According to
The Hollywood Reporter, the networks are boldly going where no network has gone before, ordering primarily dramas about cops:
Among broadcast dramas in development, Big Four networks have ordered a whopping 22 pilots about law enforcement agencies and individuals including the CIA, FBI, Bureau of Alcohol, Tobacco and Firearms, U.S. Marshals Service, bounty hunters, police psychologists and rank-and-file cops.
In an exciting twist, "several of the pilots feature characters with special abilities. In ABC's "Body of Evidence," for example, the medical examiner protagonist is a former neurosurgeon, and an untitled CBS project spotlights a New York police detective who can remember everything she's ever learned."
There are also five legal dramas and two new medical dramas.
What's missing? Primarily serials. After all, who really wants to watch a show where not only the characters but the stories develop from episode to episode?
In a similar show of bravery, networks greenlit some half hours about cops and lawyers.
For the run down on all these shockingly original new shows, check out
The Live Feed.
So... what does this mean for the shows you're developing? It's hard to say. A huge overbuy of cop shows could lead to a disastrous year for all the cop shows that get picked up, leading to a loss of appetite for cop shows.
A boy can dream, can't he?
More realistically, if you're trying to get a show on the air, and you can figure out a cop show that is slightly different in some way, mazel tov. If you're trying to sell a serial in this environment, on the other hand, good luck, buddy. Even if you
are Joss Whedon. (That is why, I assume, DOLLHOUSE started so episodic, and only later got serial.)

▸ **Complete the following**
A – In the post on network pilots, write out the passage that begins at the words "For the run" and stops after the words "later got serial.)".
B – According to the post on network pilots, how many pilots about law enforcement have the Big Four networks ordered?
The lines after this point are separate from the post on network pilots.

▸ **Supplied information**
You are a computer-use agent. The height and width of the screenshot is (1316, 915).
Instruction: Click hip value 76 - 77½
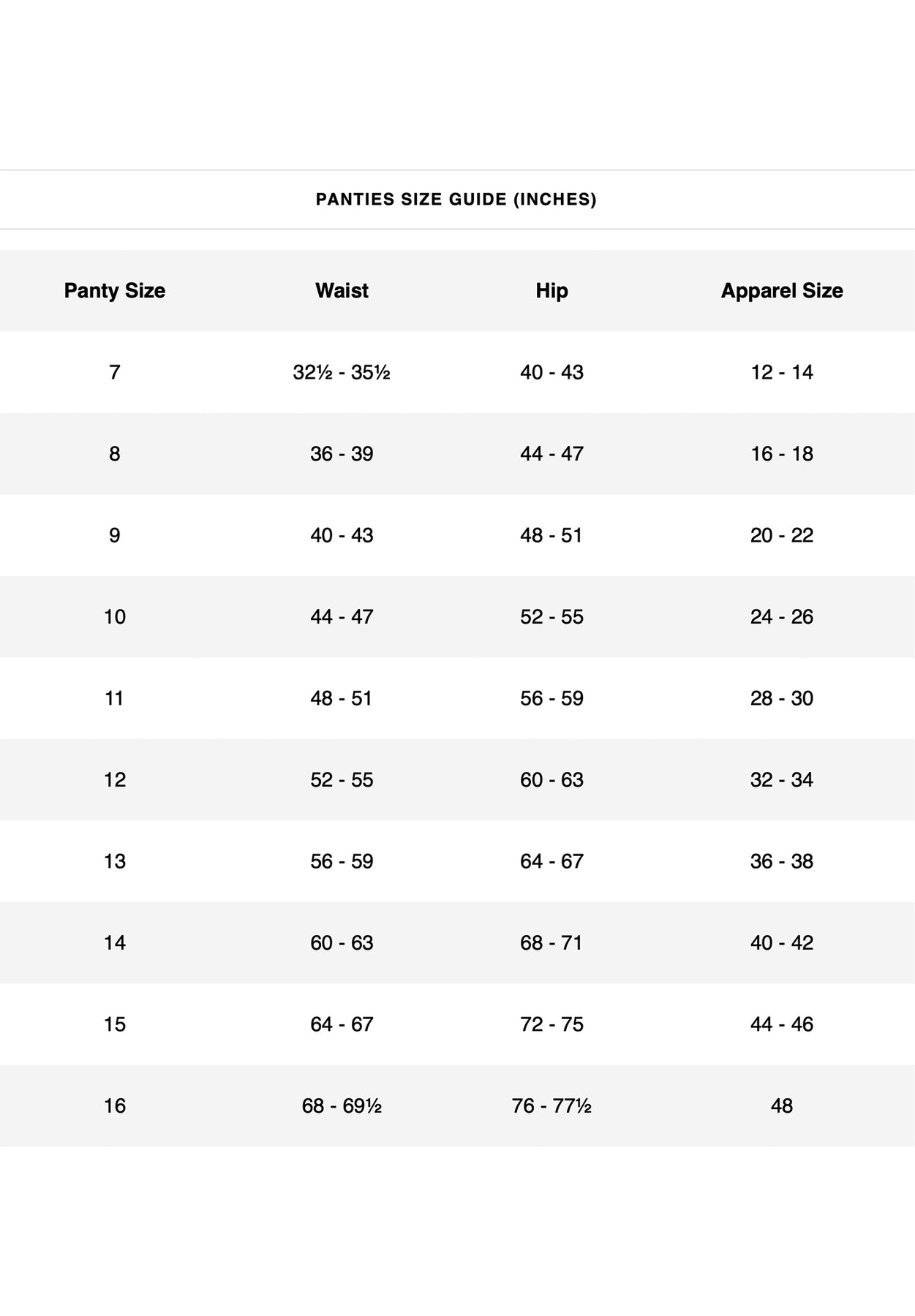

▸ **Responses per task**
A –
For the run down on all these shockingly original new shows, check out
The Live Feed.
So... what does this mean for the shows you're developing? It's hard to say. A huge overbuy of cop shows could lead to a disastrous year for all the cop shows that get picked up, leading to a loss of appetite for cop shows.
A boy can dream, can't he?
More realistically, if you're trying to get a show on the air, and you can figure out a cop show that is slightly different in some way, mazel tov. If you're trying to sell a serial in this environment, on the other hand, good luck, buddy. Even if you
are Joss Whedon. (That is why, I assume, DOLLHOUSE started so episodic, and only later got serial.)

B – 22 pilots.